Please print every line of the material below exactly.
═══ Records supplied ═══
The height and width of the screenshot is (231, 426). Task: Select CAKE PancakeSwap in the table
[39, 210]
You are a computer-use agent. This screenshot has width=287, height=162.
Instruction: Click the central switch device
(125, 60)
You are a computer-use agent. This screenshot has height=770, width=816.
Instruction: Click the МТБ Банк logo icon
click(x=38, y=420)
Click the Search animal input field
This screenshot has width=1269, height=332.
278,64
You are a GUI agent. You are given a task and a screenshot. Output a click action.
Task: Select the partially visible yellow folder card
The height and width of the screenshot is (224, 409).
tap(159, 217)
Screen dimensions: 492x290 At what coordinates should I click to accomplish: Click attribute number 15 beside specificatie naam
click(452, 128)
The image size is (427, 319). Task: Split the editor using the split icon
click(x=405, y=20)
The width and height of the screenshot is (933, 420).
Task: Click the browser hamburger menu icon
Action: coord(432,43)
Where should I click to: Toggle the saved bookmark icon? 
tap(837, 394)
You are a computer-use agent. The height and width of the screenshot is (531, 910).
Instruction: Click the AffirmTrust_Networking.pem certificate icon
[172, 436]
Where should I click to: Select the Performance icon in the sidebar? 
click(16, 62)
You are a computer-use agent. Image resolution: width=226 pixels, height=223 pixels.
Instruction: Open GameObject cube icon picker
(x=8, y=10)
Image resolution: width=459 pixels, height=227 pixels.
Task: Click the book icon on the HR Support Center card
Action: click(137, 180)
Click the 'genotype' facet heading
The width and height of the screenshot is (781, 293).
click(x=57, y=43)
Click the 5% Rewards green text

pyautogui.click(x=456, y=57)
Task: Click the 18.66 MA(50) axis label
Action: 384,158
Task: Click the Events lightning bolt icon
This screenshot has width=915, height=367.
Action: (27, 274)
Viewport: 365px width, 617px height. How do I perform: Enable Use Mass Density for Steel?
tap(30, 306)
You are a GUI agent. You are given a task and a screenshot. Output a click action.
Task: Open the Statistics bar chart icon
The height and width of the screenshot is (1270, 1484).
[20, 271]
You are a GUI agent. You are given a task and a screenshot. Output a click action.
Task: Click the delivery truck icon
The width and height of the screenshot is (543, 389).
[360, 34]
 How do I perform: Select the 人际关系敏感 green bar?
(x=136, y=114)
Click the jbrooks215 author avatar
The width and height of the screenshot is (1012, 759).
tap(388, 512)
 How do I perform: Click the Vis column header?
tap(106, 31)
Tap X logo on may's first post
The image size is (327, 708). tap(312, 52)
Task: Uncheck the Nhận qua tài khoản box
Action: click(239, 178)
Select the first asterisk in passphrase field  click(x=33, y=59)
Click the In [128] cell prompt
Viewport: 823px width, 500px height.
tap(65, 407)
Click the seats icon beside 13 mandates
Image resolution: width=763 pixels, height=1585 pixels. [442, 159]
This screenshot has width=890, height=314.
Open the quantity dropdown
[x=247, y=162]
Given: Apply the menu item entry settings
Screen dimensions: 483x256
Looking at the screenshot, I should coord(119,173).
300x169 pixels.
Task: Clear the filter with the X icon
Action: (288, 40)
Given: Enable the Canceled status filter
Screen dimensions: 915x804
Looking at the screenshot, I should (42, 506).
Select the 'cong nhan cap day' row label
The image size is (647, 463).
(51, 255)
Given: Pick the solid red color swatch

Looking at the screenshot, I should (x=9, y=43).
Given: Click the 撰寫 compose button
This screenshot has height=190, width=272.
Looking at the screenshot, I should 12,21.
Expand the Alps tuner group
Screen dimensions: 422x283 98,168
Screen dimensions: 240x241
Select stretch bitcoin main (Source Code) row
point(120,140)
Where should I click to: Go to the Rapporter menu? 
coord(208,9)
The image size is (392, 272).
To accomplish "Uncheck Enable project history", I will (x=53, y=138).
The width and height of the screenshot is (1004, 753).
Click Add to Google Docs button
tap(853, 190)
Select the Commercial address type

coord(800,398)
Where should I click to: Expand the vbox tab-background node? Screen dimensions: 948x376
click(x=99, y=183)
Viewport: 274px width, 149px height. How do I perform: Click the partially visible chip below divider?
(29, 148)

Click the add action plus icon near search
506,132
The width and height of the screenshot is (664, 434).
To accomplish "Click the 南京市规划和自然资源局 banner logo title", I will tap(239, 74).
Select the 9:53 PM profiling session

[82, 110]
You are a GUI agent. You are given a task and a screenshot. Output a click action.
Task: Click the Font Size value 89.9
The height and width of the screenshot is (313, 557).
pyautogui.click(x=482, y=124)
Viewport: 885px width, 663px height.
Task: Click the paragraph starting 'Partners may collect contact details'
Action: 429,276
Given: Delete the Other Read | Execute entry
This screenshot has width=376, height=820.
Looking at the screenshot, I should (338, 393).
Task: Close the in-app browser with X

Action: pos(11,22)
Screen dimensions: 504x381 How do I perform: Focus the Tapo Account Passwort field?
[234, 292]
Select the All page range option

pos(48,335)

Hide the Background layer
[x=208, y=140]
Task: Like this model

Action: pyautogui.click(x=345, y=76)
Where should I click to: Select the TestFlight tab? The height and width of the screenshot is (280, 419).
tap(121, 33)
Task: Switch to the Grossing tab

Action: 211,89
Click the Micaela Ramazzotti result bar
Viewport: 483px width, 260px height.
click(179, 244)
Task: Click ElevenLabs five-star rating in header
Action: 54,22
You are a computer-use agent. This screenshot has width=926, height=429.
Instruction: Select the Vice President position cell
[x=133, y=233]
═══
## Response below
The height and width of the screenshot is (231, 426). Task: Select CAKE PancakeSwap in the table
[39, 210]
You are a computer-use agent. This screenshot has width=287, height=162.
Instruction: Click the central switch device
(125, 60)
You are a computer-use agent. This screenshot has height=770, width=816.
Instruction: Click the МТБ Банк logo icon
click(x=38, y=420)
Click the Search animal input field
This screenshot has width=1269, height=332.
278,64
You are a GUI agent. You are given a task and a screenshot. Output a click action.
Task: Select the partially visible yellow folder card
The height and width of the screenshot is (224, 409).
tap(159, 217)
Screen dimensions: 492x290 At what coordinates should I click to accomplish: Click attribute number 15 beside specificatie naam
click(452, 128)
The image size is (427, 319). Task: Split the editor using the split icon
click(x=405, y=20)
The width and height of the screenshot is (933, 420).
Task: Click the browser hamburger menu icon
Action: coord(432,43)
Where should I click to: Toggle the saved bookmark icon? 
tap(837, 394)
You are a computer-use agent. The height and width of the screenshot is (531, 910).
Instruction: Click the AffirmTrust_Networking.pem certificate icon
[172, 436]
Where should I click to: Select the Performance icon in the sidebar? 
click(16, 62)
You are a computer-use agent. Image resolution: width=226 pixels, height=223 pixels.
Instruction: Open GameObject cube icon picker
(x=8, y=10)
Image resolution: width=459 pixels, height=227 pixels.
Task: Click the book icon on the HR Support Center card
Action: click(137, 180)
Click the 'genotype' facet heading
The width and height of the screenshot is (781, 293).
click(x=57, y=43)
Click the 5% Rewards green text

pyautogui.click(x=456, y=57)
Task: Click the 18.66 MA(50) axis label
Action: 384,158
Task: Click the Events lightning bolt icon
This screenshot has width=915, height=367.
Action: (27, 274)
Viewport: 365px width, 617px height. How do I perform: Enable Use Mass Density for Steel?
tap(30, 306)
You are a GUI agent. You are given a task and a screenshot. Output a click action.
Task: Open the Statistics bar chart icon
The height and width of the screenshot is (1270, 1484).
[20, 271]
You are a GUI agent. You are given a task and a screenshot. Output a click action.
Task: Click the delivery truck icon
The width and height of the screenshot is (543, 389).
[360, 34]
 How do I perform: Select the 人际关系敏感 green bar?
(x=136, y=114)
Click the jbrooks215 author avatar
The width and height of the screenshot is (1012, 759).
tap(388, 512)
 How do I perform: Click the Vis column header?
tap(106, 31)
Tap X logo on may's first post
The image size is (327, 708). tap(312, 52)
Task: Uncheck the Nhận qua tài khoản box
Action: click(239, 178)
Select the first asterisk in passphrase field  click(x=33, y=59)
Click the In [128] cell prompt
Viewport: 823px width, 500px height.
tap(65, 407)
Click the seats icon beside 13 mandates
Image resolution: width=763 pixels, height=1585 pixels. [442, 159]
This screenshot has width=890, height=314.
Open the quantity dropdown
[x=247, y=162]
Given: Apply the menu item entry settings
Screen dimensions: 483x256
Looking at the screenshot, I should coord(119,173).
300x169 pixels.
Task: Clear the filter with the X icon
Action: (288, 40)
Given: Enable the Canceled status filter
Screen dimensions: 915x804
Looking at the screenshot, I should (42, 506).
Select the 'cong nhan cap day' row label
The image size is (647, 463).
(51, 255)
Given: Pick the solid red color swatch

Looking at the screenshot, I should (x=9, y=43).
Given: Click the 撰寫 compose button
This screenshot has height=190, width=272.
Looking at the screenshot, I should 12,21.
Expand the Alps tuner group
Screen dimensions: 422x283 98,168
Screen dimensions: 240x241
Select stretch bitcoin main (Source Code) row
point(120,140)
Where should I click to: Go to the Rapporter menu? 
coord(208,9)
The image size is (392, 272).
To accomplish "Uncheck Enable project history", I will (x=53, y=138).
The width and height of the screenshot is (1004, 753).
Click Add to Google Docs button
tap(853, 190)
Select the Commercial address type

coord(800,398)
Where should I click to: Expand the vbox tab-background node? Screen dimensions: 948x376
click(x=99, y=183)
Viewport: 274px width, 149px height. How do I perform: Click the partially visible chip below divider?
(29, 148)

Click the add action plus icon near search
506,132
The width and height of the screenshot is (664, 434).
To accomplish "Click the 南京市规划和自然资源局 banner logo title", I will tap(239, 74).
Select the 9:53 PM profiling session

[82, 110]
You are a GUI agent. You are given a task and a screenshot. Output a click action.
Task: Click the Font Size value 89.9
The height and width of the screenshot is (313, 557).
pyautogui.click(x=482, y=124)
Viewport: 885px width, 663px height.
Task: Click the paragraph starting 'Partners may collect contact details'
Action: 429,276
Given: Delete the Other Read | Execute entry
This screenshot has width=376, height=820.
Looking at the screenshot, I should (338, 393).
Task: Close the in-app browser with X

Action: pos(11,22)
Screen dimensions: 504x381 How do I perform: Focus the Tapo Account Passwort field?
[234, 292]
Select the All page range option

pos(48,335)

Hide the Background layer
[x=208, y=140]
Task: Like this model

Action: pyautogui.click(x=345, y=76)
Where should I click to: Select the TestFlight tab? The height and width of the screenshot is (280, 419).
tap(121, 33)
Task: Switch to the Grossing tab

Action: 211,89
Click the Micaela Ramazzotti result bar
Viewport: 483px width, 260px height.
click(179, 244)
Task: Click ElevenLabs five-star rating in header
Action: 54,22
You are a computer-use agent. This screenshot has width=926, height=429.
Instruction: Select the Vice President position cell
[x=133, y=233]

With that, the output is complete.